Beliefnet’s Founders
Beliefnet was founded in 1999 by Steven Waldman and Robert Nylen:

Steven Waldman conceived of the idea for Beliefnet in 1998 and teamed up with magazine publisher Robert Nylen to launch Beliefnet.com on December 28, 1999. Waldman was Editor-in-Chief for the first few years but when the company went bankrupt in 2002, he also took over as CEO and Chairman, leading it out of Chapter 11, through a period of rapid growth and a sale to News Corp in late 2007. He also served as Editor in Chief from 1999 until November 2009, when he retired from Beliefnet. During his tenure, Beliefnet became the leading spirituality website and won numerous editorial and web awards, including the National Magazine Award for General Excellence online.

He appeared frequently on TV and radio as an expert on religion in America, wrote a blog for Beliefnet and a column for Wall Street Journal Online. He is the author of Founding Faith: Politics, Providence and the Birth of Religious Freedom in America (Random House). He was named by Time magazine one of the nation's top "spiritual innovators."

Before starting Beliefnet, he was National Editor of US News & World Report, National Correspondent for Newsweek in the Washington bureau, an editor of the Washington Monthly and a reporter for States News Service. He also served as senior advisor to the CEO of the Corporation for National Service and authored The Bill about the passage of the AmeriCorps law.

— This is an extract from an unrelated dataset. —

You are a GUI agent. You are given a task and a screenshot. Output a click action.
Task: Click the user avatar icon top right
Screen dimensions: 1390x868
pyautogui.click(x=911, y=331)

Robert Nylen teamed up with Steven Waldman in 1999 to launch Beliefnet. He served as its first President and then in 2001 joined Beliefnet’s board of directors, on which he served until the company’s sale in December 2007. Before co-founding Beliefnet, he was a media consultant, entrepreneur, publisher, writer, and part-time college professor. He co-founded New England Monthly magazine, wrote for Look magazine, was an ad manager for U.S. News & World Report, and was vice president and associate publisher for Texas Monthly. He has contributed to The New York Times, The Boston Globe, Fortune, American Lawyer, American Benefactor, Folio, Adweek, and many other newspapers and magazines. In Vietnam, he earned two Purple Hearts, a Bronze Star with V Device, and other awards. He died in December 2008, soon after completing his critically-acclaimed memoir, “Guts: Combat, Hell-raising, Cancer, Business Start-ups, and Undying Love: One American Guy's Reckless, Lucky Life.”